SET EXERCISE: Output every line of the material below word for word, but leave the pictures out.

— start GIVEN RECORDS —

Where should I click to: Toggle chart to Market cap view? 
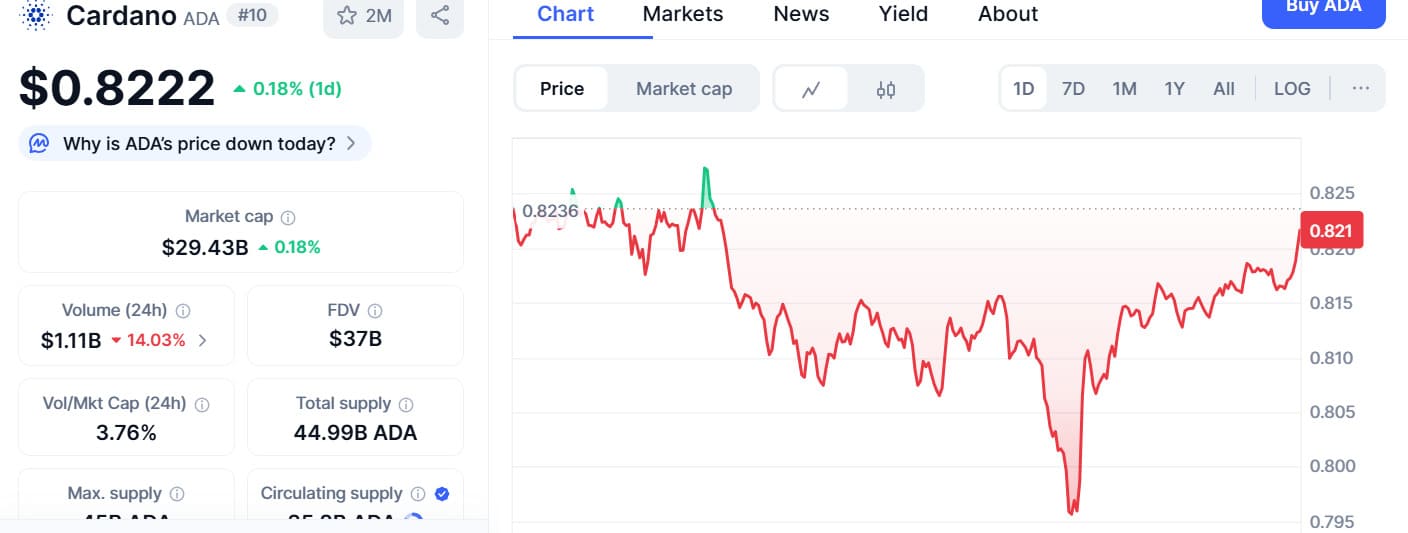point(684,89)
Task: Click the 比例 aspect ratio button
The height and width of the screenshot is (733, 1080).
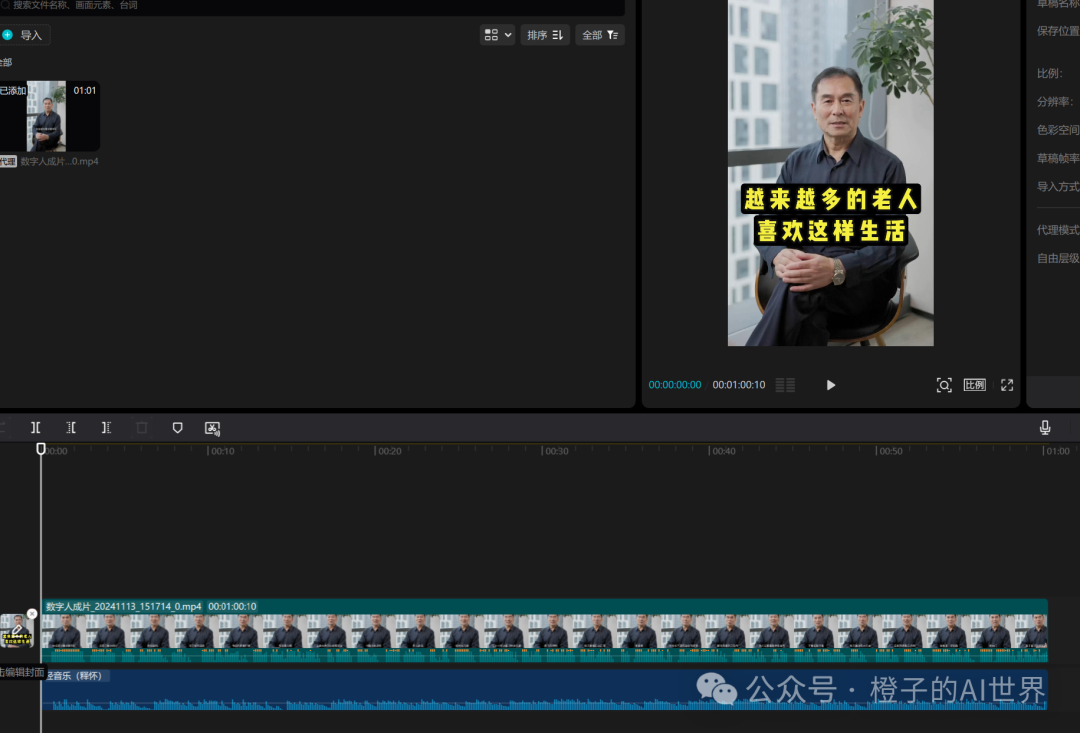Action: coord(974,385)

— end GIVEN RECORDS —

EXPECTED ANSWER:
Where should I click to: Toggle chart to Market cap view? 
point(684,89)
Task: Click the 比例 aspect ratio button
The height and width of the screenshot is (733, 1080).
Action: coord(974,385)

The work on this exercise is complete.